Fortalecimento dos periódicos nacionais
Outro ponto abordado pelo diretor da CAPES foi a necessidade de fortalecer o ecossistema brasileiro de comunicação científica. Segundo ele, a fundação trabalha na construção de uma política voltada à valorização dos periódicos nacionais, associada às estratégias de ciência aberta e de qualificação da produção.
“O Brasil possui experiências reconhecidas internacionalmente, como o SciELO, que se tornou referência mundial em ciência aberta. Precisamos avançar agora na profissionalização das atividades editoriais e na sustentabilidade das revistas científicas”, disse. Antonio Gomes explicou que a CAPES/MEC também desenvolve iniciativas para ampliar a visibilidade das revistas brasileiras em bases abertas de informação, ampliando o alcance da produção nacional.
Financiamento e valorização das revistas
A mesa foi mediada pelo professor Claudio Pinto Nunes e contou também com a participação da professora da Faculdade de Educação da UFG, Miriam Fábia Alves. De acordo com Miriam, as revistas vinculadas aos programas de pós-graduação, às faculdades de educação e às associações científicas enfrentam desafios permanentes para manter equipes, serviços de revisão, tradução, editoração e infraestrutura tecnológica.
A pesquisadora defendeu o fortalecimento dos editais federais de apoio à editoração para reduzir as desigualdades entre periódicos já consolidados e aqueles em processo de consolidação. “Precisamos de uma política permanente de valorização dos periódicos científicos brasileiros. O fortalecimento das revistas passa pela ampliação dos investimentos e pelo reconhecimento do papel estratégico que elas desempenham na circulação do conhecimento produzido pela pós-graduação”, enfatizou.
Em resposta às demandas apresentadas pelos editores, Antonio Gomes reafirmou o compromisso da CAPES/MEC com a construção de uma política voltada ao fortalecimento dos periódicos nacionais, destacando iniciativas relacionadas à ciência aberta, à profissionalização editorial e à ampliação da visibilidade da produção científica brasileira.
Avaliação e qualidade
Ao tratar das mudanças em curso nos processos de avaliação da pós-graduação, o diretor reforçou que a relevância da pesquisa deve permanecer no centro das atividades acadêmicas. “A avaliação precisa servir como instrumento de diagnóstico e aprimoramento.
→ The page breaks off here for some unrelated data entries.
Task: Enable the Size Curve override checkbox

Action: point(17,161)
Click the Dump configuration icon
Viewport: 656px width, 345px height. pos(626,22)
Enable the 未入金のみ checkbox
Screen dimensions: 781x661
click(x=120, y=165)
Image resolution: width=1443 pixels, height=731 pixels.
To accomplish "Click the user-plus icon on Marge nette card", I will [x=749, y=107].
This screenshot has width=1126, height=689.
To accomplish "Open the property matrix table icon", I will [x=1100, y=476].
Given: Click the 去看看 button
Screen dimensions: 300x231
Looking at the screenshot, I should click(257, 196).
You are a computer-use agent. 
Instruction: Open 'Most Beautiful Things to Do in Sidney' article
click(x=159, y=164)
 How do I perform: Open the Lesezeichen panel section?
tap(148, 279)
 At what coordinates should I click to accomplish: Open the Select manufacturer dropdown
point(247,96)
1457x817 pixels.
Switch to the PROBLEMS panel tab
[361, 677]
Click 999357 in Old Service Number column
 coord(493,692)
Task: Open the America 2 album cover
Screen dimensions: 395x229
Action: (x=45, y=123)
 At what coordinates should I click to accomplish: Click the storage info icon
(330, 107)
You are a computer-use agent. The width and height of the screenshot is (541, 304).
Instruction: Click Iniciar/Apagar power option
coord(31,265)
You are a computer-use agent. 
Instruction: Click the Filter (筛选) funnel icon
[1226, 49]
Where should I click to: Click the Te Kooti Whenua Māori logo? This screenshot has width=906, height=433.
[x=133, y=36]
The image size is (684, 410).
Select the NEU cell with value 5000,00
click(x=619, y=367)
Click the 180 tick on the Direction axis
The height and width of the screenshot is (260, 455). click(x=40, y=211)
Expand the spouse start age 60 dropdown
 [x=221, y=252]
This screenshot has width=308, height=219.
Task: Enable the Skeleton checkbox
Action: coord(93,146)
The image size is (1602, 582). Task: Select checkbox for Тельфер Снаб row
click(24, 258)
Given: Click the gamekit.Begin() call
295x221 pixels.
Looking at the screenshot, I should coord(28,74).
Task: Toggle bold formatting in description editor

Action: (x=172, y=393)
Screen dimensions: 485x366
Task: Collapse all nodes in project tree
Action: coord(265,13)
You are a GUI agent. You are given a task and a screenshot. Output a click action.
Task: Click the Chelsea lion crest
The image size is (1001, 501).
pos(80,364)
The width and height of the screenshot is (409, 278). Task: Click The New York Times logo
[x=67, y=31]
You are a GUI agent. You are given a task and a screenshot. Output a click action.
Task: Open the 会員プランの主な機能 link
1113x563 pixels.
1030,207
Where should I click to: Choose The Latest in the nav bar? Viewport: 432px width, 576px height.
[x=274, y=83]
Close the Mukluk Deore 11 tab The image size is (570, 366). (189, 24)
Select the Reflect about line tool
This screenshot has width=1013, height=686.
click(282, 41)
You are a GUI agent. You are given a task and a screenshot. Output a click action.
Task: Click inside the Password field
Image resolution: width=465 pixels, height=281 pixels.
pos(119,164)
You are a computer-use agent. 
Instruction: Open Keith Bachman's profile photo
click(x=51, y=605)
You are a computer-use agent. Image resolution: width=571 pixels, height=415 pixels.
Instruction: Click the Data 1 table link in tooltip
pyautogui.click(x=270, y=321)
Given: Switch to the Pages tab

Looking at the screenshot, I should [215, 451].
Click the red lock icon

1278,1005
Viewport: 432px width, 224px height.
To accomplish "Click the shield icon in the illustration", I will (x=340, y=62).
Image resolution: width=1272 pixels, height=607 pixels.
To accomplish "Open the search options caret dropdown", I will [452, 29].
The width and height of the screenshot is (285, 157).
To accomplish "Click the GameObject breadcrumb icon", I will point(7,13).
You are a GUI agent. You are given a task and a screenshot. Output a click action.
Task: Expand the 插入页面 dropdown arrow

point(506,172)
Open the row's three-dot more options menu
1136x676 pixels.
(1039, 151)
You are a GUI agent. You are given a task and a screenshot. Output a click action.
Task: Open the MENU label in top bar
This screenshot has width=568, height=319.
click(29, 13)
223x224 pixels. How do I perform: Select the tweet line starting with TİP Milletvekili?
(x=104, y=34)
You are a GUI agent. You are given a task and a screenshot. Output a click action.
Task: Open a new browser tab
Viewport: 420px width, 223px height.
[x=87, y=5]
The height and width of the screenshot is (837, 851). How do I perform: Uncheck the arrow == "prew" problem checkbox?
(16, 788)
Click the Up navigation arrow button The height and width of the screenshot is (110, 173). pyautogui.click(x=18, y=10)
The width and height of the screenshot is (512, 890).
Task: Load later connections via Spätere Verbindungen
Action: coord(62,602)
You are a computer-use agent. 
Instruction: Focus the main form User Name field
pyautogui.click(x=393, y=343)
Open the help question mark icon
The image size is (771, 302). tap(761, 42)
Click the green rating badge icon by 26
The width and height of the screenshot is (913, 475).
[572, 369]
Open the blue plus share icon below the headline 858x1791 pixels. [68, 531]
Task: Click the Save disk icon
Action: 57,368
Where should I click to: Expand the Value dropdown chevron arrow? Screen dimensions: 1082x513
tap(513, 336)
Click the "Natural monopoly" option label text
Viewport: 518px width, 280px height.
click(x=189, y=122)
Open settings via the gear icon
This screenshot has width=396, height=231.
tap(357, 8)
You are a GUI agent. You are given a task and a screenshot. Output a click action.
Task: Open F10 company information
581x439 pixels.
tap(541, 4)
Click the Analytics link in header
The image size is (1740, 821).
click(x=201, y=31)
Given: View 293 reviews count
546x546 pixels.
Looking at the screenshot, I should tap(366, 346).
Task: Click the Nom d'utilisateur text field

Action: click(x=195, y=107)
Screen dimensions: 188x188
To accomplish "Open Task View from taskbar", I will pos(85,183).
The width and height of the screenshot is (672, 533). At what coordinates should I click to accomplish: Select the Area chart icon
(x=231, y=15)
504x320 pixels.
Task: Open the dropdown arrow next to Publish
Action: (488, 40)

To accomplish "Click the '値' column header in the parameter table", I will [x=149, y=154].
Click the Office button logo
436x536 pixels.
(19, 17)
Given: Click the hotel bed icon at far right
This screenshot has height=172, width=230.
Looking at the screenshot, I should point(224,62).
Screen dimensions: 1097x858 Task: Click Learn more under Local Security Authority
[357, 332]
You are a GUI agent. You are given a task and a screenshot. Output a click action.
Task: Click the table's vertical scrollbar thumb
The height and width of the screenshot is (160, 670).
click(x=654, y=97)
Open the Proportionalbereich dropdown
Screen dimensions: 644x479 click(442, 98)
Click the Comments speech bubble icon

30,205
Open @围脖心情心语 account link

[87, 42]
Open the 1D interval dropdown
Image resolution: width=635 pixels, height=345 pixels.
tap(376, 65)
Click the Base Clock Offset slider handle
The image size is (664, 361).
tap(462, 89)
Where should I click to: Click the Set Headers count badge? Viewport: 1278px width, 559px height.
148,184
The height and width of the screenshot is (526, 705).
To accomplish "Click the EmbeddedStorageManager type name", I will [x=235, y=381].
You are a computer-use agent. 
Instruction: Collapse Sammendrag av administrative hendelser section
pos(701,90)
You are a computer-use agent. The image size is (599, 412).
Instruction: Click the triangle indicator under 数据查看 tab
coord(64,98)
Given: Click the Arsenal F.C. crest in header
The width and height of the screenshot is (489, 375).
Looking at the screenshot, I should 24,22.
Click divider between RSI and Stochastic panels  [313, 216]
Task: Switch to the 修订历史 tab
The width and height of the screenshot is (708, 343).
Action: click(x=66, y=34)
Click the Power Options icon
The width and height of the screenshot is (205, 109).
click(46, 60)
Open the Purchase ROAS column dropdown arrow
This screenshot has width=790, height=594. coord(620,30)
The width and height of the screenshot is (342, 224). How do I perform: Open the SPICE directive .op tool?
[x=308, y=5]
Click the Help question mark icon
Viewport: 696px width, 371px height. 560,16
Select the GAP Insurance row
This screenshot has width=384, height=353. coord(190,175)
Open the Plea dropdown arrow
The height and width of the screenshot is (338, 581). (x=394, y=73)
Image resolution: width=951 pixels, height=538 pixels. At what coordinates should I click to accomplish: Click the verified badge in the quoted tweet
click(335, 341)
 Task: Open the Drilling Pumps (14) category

O foco principal continua sendo a formação de pesquisadores e a produção de conhecimento capaz de contribuir para o desenvolvimento científico e social do país”, disse.
O diretor também destacou a importância das boas práticas editoriais e da integridade científica em todas as etapas da produção acadêmica, reforçando que o diálogo permanente entre a CAPES e a comunidade acadêmica é fundamental para a construção dessas soluções.
A Coordenação de Aperfeiçoamento de Pessoal de Nível Superior (CAPES) é um órgão vinculado ao Ministério da Educação (MEC).